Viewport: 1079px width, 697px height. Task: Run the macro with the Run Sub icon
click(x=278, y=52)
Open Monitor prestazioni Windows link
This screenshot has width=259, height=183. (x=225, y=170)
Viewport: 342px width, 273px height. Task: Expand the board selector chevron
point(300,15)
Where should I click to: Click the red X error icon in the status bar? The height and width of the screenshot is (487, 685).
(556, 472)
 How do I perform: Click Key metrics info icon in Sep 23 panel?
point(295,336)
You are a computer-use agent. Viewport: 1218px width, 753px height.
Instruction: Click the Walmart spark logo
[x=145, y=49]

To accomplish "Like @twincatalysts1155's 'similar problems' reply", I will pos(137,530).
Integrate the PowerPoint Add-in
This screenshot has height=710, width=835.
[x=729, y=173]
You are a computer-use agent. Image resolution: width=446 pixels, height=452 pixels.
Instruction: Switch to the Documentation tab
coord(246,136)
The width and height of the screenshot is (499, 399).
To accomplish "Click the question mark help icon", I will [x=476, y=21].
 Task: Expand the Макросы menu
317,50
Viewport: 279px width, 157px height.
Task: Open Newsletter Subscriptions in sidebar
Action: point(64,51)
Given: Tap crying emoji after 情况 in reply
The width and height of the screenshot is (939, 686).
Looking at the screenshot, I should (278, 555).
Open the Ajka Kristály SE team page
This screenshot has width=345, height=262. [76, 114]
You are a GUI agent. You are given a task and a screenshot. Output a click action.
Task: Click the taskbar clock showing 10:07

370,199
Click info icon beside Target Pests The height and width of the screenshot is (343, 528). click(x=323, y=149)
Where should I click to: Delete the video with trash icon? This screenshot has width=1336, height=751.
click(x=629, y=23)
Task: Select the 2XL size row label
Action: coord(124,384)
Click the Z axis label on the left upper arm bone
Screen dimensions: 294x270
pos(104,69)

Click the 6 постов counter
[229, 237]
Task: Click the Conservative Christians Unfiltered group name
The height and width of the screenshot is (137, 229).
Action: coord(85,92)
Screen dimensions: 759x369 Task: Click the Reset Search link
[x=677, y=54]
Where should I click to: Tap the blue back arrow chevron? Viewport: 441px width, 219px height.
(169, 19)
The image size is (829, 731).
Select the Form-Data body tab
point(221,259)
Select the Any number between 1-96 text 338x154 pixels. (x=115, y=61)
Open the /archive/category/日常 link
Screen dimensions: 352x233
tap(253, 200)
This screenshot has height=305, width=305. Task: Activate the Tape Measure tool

**Work to be completed**.
Please print verbatim each line from the first line of the entries above to the line that contains "You are a computer-use agent. Viewport: 1218px", inclusive, and nothing more.

**Answer below**.
Viewport: 1079px width, 697px height. Task: Run the macro with the Run Sub icon
click(x=278, y=52)
Open Monitor prestazioni Windows link
This screenshot has width=259, height=183. (x=225, y=170)
Viewport: 342px width, 273px height. Task: Expand the board selector chevron
point(300,15)
Where should I click to: Click the red X error icon in the status bar? The height and width of the screenshot is (487, 685).
(556, 472)
 How do I perform: Click Key metrics info icon in Sep 23 panel?
point(295,336)
You are a computer-use agent. Viewport: 1218px width, 753px height.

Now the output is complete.